撮影後は、必ず施設スタッフに様子を伝えます。

  • 撮影中の様子(楽しそうだった、疲れが見えたなど)
  • 何か特別な反応があったこと
  • 体調面で気になった点

この情報は、施設のケア記録にも役立ちます。介護と写真をつなぐ「橋渡し役」としての意識を持つことで、単なる撮影以上の価値が生まれます。

感謝の気持ちを忘れずに

撮影が終わったら、利用者さん、ご家族、施設スタッフ、全ての方に丁寧にお礼を伝えましょう。

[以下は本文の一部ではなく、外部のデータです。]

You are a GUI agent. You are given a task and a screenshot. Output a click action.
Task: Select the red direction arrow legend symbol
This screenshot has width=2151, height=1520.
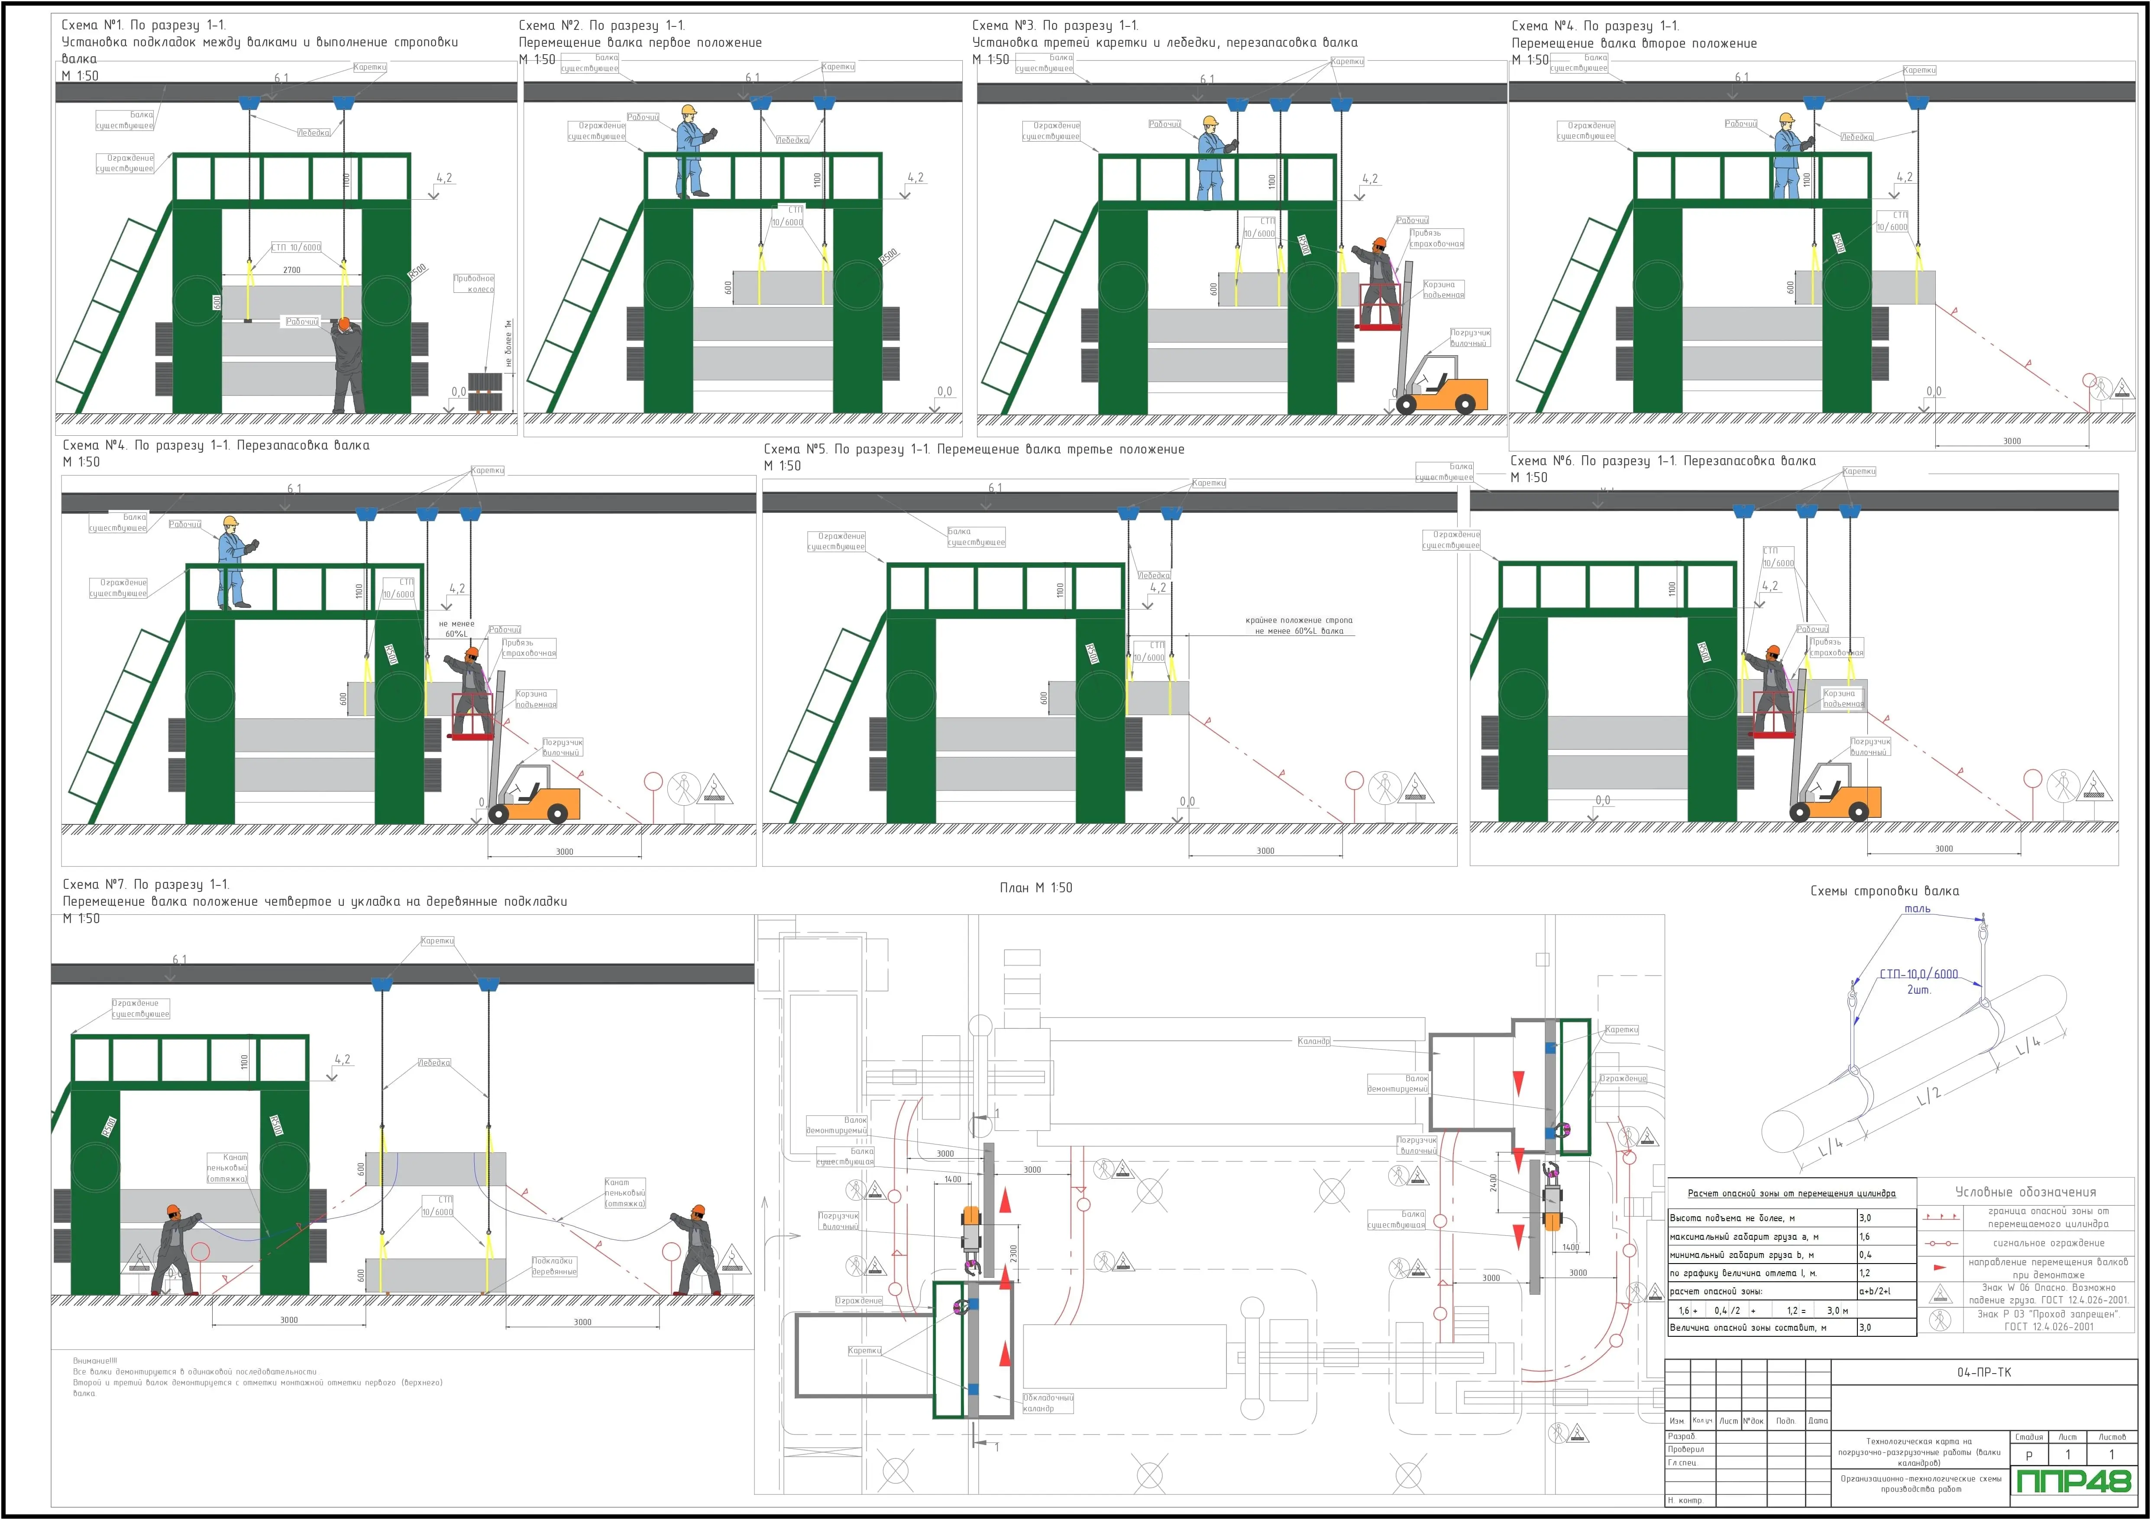pos(1940,1268)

「今日は撮らせていただいて、本当にありがとうございました」という言葉と共に、深く一礼する。それが次回につながる信頼関係を作ります。


まとめ:技術より心、心より敬意

介護施設での撮影で一番大切なのは、「お邪魔している」という謙虚な姿勢です。

カメラを持つと、どうしても「いい写真を撮らなきゃ」と思ってしまいます。でも、施設で最優先すべきは、目の前の方の尊厳を守ること。安全を守ること。生活のリズムを乱さないこと。

技術は後からついてきます。まず、一人の人間として、利用者さん、職員さん、施設全体を思いやる心。それが、心に残る一枚を生み出す原点です。

15年の介護経験と写真の仕事を通じて、私が一番強く感じているのは、「撮らせていただく」という感謝の気持ちです。

その気持ちがあれば、自然とマナーも、心配りも、身についていきます。

施設での撮影を任されるということは、大きな信頼をいただいているということ。その信頼に応えるために、これからも一枚一枚、丁寧に向き合っていきたいと思います。